Upon his arrival at Colorado College in 1960, Steve Sabol
was a skinny halfback who viewed himself as an attraction that was larger than
life. Little did he know, he would eventually take the game of football to
Sabol, who nicknamed himself "Sudden Death" during
his playing days, eventually became a bruising fullback and created quite the
reputation — largely on his own behalf.
But putting his All-Conference accolades and self-promoting ways aside, it was
what Sabol contributed in his post-playing days that proved to be his most
important contribution to his beloved game of football.
In 1962, pro football wasn't exactly the attraction it is
today. With baseball, college football and boxing taking up most of the
viewership throughout the United States, NFL games fell to fourth in terms
of popularity — if you can even believe that. But as the NFL season drew
closer to its eventual conclusion that season, Ed Sabol and his son, Steve, won
the filming rights to the season's NFL Championship Game.
The game itself, a 16-7 victory for the Green Bay Packers
over the New York Giants, wasn't all that memorable, but the Sabols'
involvement would change the way American's watch football forever.
Steve Sabol and his father would eventually have
their small company, Blair Motion Pictures, bought out by the NFL in 1965 and
transformed into what we now know as NFL Films. The company originally agreed
to film every game and produce a highlight film for each team. That was just
the beginning, though.
The younger Sabol, who originally served as a cameraman,
producer and director for the films, took over as president of the company and
saw NFL Films into a new era of football. I was an era that would see the NFL become
America's most popular sport in the polls, television ratings and revenue by
1970 and carrying through to today.
Through Sabol's guidance, leadership and foresight, simply watching
a football game would no longer be acceptable. Sabol sought to attack the
senses with his product.
The loud crunch of a gruesome tackle, the slow-motion sight
of a football turning end-over-end through the uprights and even the
"voice of God" became integral pieces to each football game. But each
contest became much more than just fans sitting down to watch a
"game," it had transformed into an in-game viewing experience.

Dataset entries:
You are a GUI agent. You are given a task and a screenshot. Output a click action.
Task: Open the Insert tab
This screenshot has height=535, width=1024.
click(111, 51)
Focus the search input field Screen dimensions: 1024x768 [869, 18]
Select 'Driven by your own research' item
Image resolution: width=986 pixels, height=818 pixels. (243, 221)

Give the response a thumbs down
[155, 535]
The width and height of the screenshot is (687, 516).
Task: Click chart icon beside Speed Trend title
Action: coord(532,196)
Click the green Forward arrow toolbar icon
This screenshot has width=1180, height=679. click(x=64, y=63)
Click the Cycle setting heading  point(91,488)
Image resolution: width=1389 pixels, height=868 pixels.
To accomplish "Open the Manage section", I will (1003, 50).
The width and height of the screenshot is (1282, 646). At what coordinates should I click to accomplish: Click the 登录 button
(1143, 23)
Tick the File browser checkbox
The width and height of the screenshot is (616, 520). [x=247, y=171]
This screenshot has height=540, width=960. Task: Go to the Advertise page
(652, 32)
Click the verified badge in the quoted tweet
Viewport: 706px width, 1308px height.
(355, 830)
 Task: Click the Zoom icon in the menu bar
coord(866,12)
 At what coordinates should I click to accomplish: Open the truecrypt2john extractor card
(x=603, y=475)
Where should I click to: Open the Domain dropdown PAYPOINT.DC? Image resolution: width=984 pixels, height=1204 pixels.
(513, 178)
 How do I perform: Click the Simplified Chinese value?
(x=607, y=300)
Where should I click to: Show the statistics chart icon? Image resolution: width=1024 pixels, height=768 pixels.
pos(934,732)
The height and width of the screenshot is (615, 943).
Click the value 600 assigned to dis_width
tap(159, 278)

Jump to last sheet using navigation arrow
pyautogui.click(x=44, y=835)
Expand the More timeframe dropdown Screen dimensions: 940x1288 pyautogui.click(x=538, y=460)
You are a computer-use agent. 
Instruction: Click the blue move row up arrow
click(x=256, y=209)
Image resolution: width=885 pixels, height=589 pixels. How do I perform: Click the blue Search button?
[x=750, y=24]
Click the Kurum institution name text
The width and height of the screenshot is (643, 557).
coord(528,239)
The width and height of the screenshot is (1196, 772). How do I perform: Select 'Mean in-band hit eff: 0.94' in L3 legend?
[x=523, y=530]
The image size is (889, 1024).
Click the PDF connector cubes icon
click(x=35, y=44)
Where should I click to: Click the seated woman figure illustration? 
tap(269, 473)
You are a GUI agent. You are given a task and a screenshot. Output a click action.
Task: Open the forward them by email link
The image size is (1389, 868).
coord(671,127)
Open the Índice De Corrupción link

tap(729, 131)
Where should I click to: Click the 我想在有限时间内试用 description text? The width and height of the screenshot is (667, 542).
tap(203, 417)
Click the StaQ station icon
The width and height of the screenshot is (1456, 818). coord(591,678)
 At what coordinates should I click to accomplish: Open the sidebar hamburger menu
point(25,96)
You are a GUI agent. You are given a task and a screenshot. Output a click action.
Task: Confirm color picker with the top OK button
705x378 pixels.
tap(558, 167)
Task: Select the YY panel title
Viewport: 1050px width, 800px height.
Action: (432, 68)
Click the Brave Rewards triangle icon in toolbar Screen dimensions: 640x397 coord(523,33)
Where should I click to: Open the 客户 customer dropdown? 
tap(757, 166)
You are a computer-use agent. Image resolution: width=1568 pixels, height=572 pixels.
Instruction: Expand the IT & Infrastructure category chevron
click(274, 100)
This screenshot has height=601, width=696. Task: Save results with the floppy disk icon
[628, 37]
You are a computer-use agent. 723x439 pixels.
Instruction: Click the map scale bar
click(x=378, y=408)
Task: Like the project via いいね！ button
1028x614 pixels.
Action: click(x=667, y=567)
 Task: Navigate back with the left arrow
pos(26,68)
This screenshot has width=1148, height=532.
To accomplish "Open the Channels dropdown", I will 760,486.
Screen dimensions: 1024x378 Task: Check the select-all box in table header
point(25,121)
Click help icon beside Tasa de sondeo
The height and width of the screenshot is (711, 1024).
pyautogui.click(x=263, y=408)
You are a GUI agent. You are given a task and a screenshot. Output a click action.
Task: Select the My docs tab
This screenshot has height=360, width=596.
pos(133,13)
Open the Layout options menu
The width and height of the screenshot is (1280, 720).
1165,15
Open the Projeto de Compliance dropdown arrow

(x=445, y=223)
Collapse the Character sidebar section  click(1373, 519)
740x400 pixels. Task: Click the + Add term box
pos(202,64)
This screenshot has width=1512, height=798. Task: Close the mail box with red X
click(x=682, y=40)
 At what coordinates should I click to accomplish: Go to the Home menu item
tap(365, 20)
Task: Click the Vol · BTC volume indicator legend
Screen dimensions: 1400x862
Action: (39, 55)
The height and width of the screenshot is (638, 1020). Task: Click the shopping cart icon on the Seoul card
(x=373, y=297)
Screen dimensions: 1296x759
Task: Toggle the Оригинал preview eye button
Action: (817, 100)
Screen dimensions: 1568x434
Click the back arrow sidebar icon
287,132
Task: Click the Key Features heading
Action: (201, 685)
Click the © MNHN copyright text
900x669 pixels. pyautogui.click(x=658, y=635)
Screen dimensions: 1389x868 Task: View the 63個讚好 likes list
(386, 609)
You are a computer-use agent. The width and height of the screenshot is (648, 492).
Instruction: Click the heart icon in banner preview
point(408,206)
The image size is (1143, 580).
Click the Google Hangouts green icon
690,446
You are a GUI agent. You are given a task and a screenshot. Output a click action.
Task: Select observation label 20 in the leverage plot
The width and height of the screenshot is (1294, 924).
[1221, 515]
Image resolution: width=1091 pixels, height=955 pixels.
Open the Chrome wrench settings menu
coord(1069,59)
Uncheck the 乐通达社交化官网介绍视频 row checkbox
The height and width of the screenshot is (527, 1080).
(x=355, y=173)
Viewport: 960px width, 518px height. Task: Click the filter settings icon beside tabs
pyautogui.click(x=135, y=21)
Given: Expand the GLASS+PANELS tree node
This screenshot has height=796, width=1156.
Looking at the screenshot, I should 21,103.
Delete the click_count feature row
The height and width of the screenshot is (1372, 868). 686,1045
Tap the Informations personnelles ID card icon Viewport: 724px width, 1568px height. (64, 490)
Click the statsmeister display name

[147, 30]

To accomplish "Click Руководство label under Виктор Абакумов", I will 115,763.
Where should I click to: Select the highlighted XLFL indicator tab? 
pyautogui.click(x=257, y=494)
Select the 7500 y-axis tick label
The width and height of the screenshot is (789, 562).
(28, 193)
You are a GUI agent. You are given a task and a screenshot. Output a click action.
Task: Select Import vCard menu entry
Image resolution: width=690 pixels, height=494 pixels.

• _REQUIRED ACTION 1_
Extract the stretch of the Steve Sabol article from "Upon his arrival" through "his own behalf.".
• _REQUIRED ACTION 2_
Answer these from the Steve Sabol article:
(a) What nickname did Sabol give himself as a player?
(b) Which team won the 1962 NFL Championship Game, and by what score?
(c) In what year did the NFL buy Blair Motion Pictures?
• _REQUIRED ACTION 3_
Proceed with the Steve Sabol article, picking up after its final sentence.
The dataset entries have nothing to do with this.

• _TASK ANSWER 1_
Upon his arrival at Colorado College in 1960, Steve Sabol
was a skinny halfback who viewed himself as an attraction that was larger than
life. Little did he know, he would eventually take the game of football to
Sabol, who nicknamed himself "Sudden Death" during
his playing days, eventually became a bruising fullback and created quite the
reputation — largely on his own behalf.

• _TASK ANSWER 2_
(a) "Sudden Death"
(b) The Green Bay Packers, 16-7 over the New York Giants
(c) 1965

• _TASK ANSWER 3_
His important innovations and enhancements,
such as micing up players and coaches, slow-motion replay and montages like
"football follies" didn't go unnoticed either.
Art Modell, the late owner of the Cleveland Browns and then
Baltimore Ravens, once said that NFL Films "sold the beauty of the
game." A true compliment from a man so heavily involved in the development
of football as we know it.
Patriots owner Bob Kraft also chimed in on Sabol's character, calling
him both an "artist" and a "visionary" while crediting him with preserving the history of the game.
Sports Illustrated also recognized Sabol's incredible impact
on how America watches football, in 1999 calling NFL Films "perhaps the
most effective propaganda organ in the history of corporate America."
Sabol's creation was much more than mere propaganda, though.
Before succumbing to the horrors of brain cancer on Tuesday, Sabol was
responsible for developing a product that would help both grow the game's
popularity and the enjoyment of the people who choose to watch it.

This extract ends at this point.